In one such forum, the Japanese schoolteacher Tomekichi Nakayama wrote and performed a skit entitled “An Awakening Home” with fellow members of the Hishikari Women’s Association, a group supported by the Women’s Affairs and Activities Division. Nakayama’s drama illustrates the types of discussion that Occupation forces hoped to foster in Japan. The skit dealt both with changing postwar gender dynamics and the struggles that young Japanese women would face in mapping a more democratic path for their lives in a new Japan. In Nakayama’s skit, a young bride spoke with her mother-in-law about attending a women’s association meeting that was being held at a local beauty shop. Symbolizing the old guard of Japanese society, the mother-in-law served as a highly dramatized version of the pre-war womanly ideal in Japan. She took pride in the blind subservience she had shown her deceased husband and now deferred to her son. By contrast, the daughter-in-law was a modern woman, influenced by both Western aesthetics and political ideals. She wanted to go to the women’s association meeting for its political purposes and to get her hair styled like an American woman. In the skit, the mother-in-law forbade her daughter-in-law’s request and argued that beauty shops were places where young “girls who thrust their noses into everything” go to get their “hair bobbed” and have “the strange words democracy, freedom, or sex equality on their lips.” The Women’s Division encouraged Japanese women to perform skits such as “An Awakening Home” in order to prepare them for the resistance that they might get from members of their families for participating in political activities. Indeed, at times the Women’s Division encouraged conference attendees to extemporaneously act out their own ending to skits such as the above as a means of training them for real life situations.

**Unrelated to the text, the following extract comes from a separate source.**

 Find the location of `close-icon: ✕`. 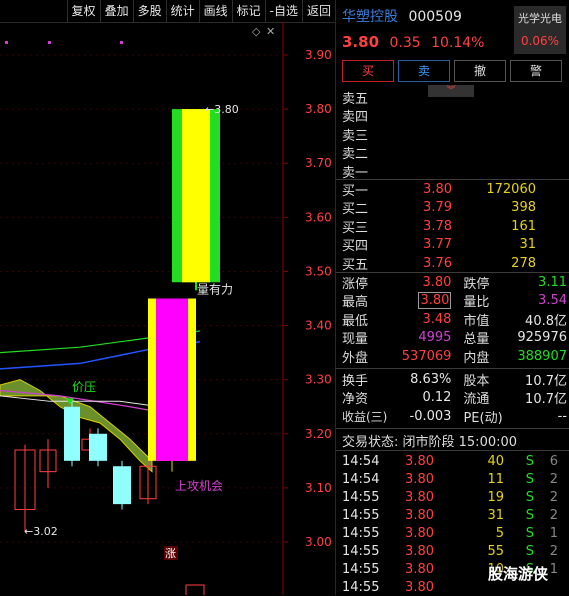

By analyzing the agenda of Occupation’s Civil Information & Education Section, Civil Censorship Detachment, and Women’s Affairs and Activities Division, my work will highlight the ways in which gender ideals were a crucial part of America’s war for peace and partnership in Japan. The Occupation’s widespread use of American beauty culture demonstrates the power and centrality that gender ideals played in mid-twentieth century foreign relations. Few scholars in the field of military history or foreign policy have looked at diplomatic relations from the cultural perspective that my scholarship incorporates. In addition, my research gives a valuable historical perspective in understanding America’s most recent Occupations in Iraq and Afghanistan, especially in regards to American forces treatment of non-Westernized Muslim women. As my work demonstrates, during the U.S. occupation of Japan, American fashion and beauty were transported alongside guns and ammunition to forcibly convert a foreign enemy into a familiar friend. Gender ideals and the politics of women’s lives were not inconsequential topics; rather they were an important part of the feminized diplomacy the American Government used to help realize its postwar political agenda.